Workforce Shortage or Obvious Trend? (What’s really going on with the current job market?)
by Robin Sacks
I was talking to a friend the other day and he shared with me how difficult it is right now to find ‘quality people’ to hire for his business.
His take included how some circumstances (read: unemployment dollars) are making it “easier” for people to not have to jump at jobs.
After listening to his thoughts on the current job market, I was more than happy to share some of my own.
Based on multiple conversations I have had over the past several months, along with simply paying attention to the human decision element of life lessons, here are some of the thoughts I shared with him.
People had to find other things, and so they did.
From Broadway actors to welders to retail workers, their jobs were not available for almost a year (or beyond)! Many people, for the first time in their careers, had an opportunity to explore other professions, experience a different work/life balance, and make their own choices, instead of just getting on and staying on the proverbial hamster wheel.
Many of these people did, in fact, find another career and have no intention of returning to their previous one. Some found something they just like better, while others were in a bad situation and the separation gave them enough clarity not to go back. For a year, all we had was time, and a lot of people took advantage of it by going back to school or learning new skills. For those people, they may have outgrown their previous roles by the time they were asked to return to them.
If your business’ work/life balance sucks, it’s going to be hard to attract quality people.
If you still are wearing the “you have to work hard” mantra on your sleeve, you are a bit behind the times. “Hard work” looks different today than it did in previous generations. We’re in the information age, not the industrial age.
If you are still trying to attract quality talent with the same words and schedules that you’ve used for years, you might mistake those who aren’t interested as “lazy” or “not wanting to put in the work.” In reality, job seekers are more savvy than every before, and businesses that understand this also understand that “hard work” doesn’t mean putting your nose to the grindstone without looking up — we actually know now that balance, breaks, and self-care push productivity through the roof!
When you find what motivates different people, you can offer them what motivates them, and get great work out of amazing people who bring tremendous value to you and your company. If you still believe that money is the only thing that motivates people, you’re losing the quality employees you want to other companies that already get that it might be something different. Self-worth, adding value, and purposeful work are major motivators for two full generations of workers now. If you don’t realize that, you’re behind the times and no dye job is going to cover your gray hairs. ;)

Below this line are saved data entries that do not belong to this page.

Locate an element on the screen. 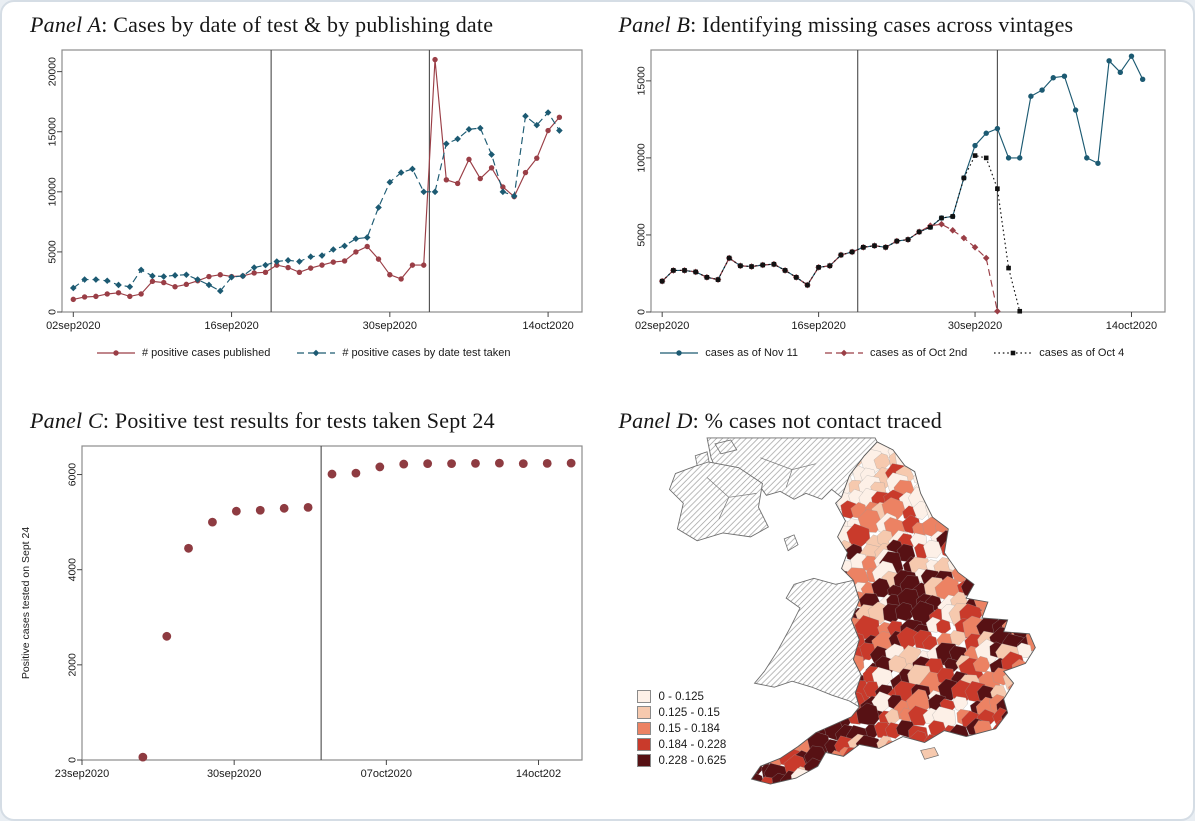 This screenshot has width=1195, height=821. legend-item-panel-a-0: # positive cases published is located at coordinates (183, 353).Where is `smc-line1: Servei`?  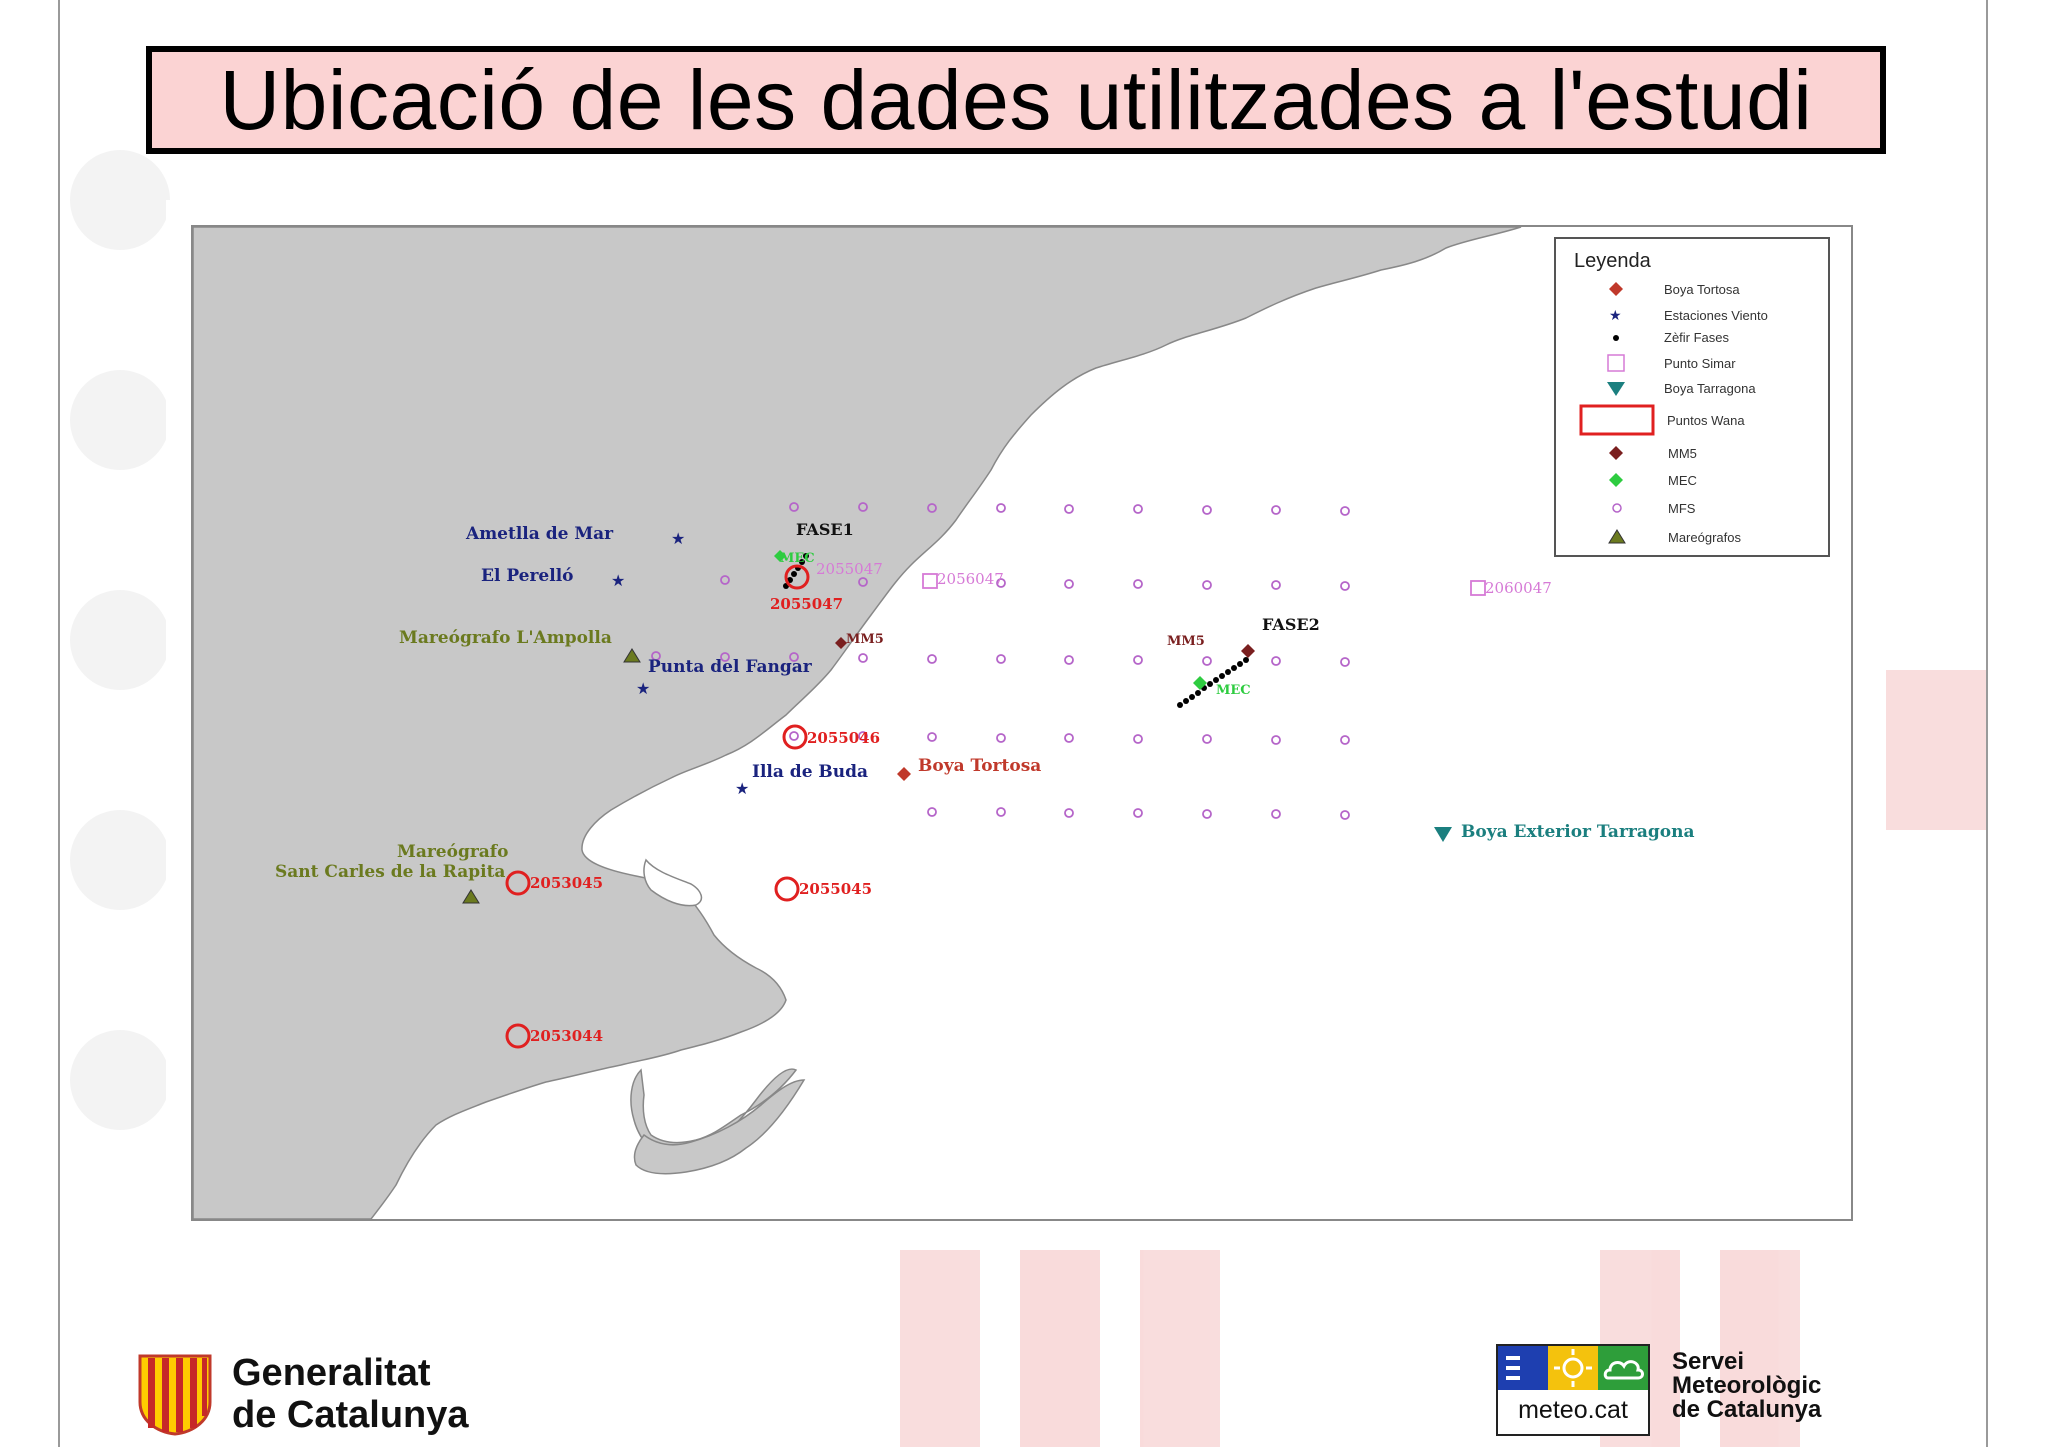 smc-line1: Servei is located at coordinates (1708, 1362).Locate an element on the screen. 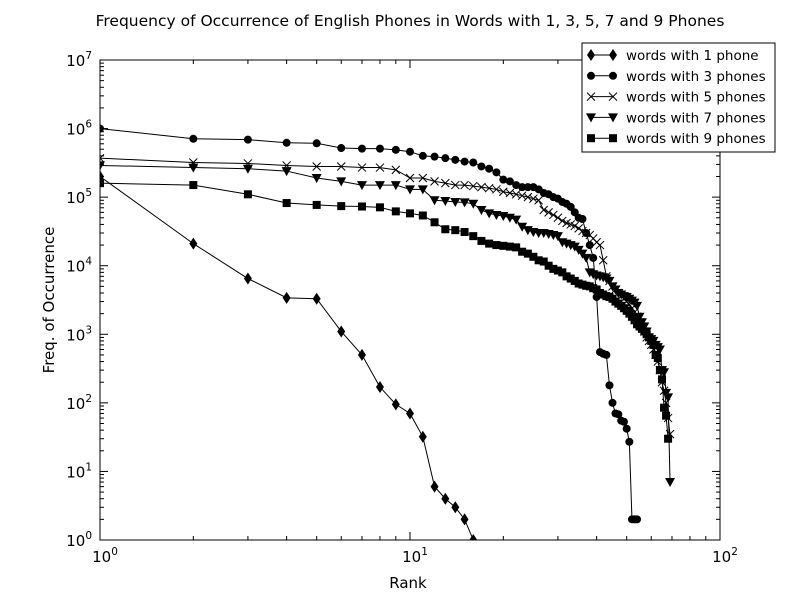 This screenshot has width=800, height=600. legend-label: words with 3 phones is located at coordinates (696, 77).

Fewer young people are going in to certain lines of work; that is why there’s a shortage.
The pandemic isn’t the reason there are shortages in certain industries. In some lines of work, there was a shortage before COVID was even known about.
Construction is a good example. I have had conversations with aging general contractors who have been looking for younger people to learn the trades for years without great success. Again, some might choose to view that as “they don’t want to work that hard” or “get their hands dirty.” The reality is that many of those younger people simply prefer jobs that allow them to take their laptop anywhere, whether that be a coffee house, the beach, an office or their living room, and do meaningful work on their own schedules, creating value for their companies, and getting paid well to make a difference.
They are working hard, in a different way.
As times change, there is simply more opportunity to do more and different things. It’s no different than looking back a couple of generations and trying to image yourself doing the work your grandparents or great-grandparents did. With progress comes new opportunities; and with new opportunities comes a distancing from the past.
The pandemic changed many things for many people; one of the things that changed for some is that they took a harder look at themselves and really thought about what they want out of life. It’s often only when we get kicked off of auto-pilot that we discover there is more out there for us that may be worth exploring, and I think that’s exactly what a lot of workers did before returning to the workforce. For many of them, it may have been the first time in their entire lives that they stepped off that proverbial hamster wheel and saw a chance to create a life chosen on their own terms.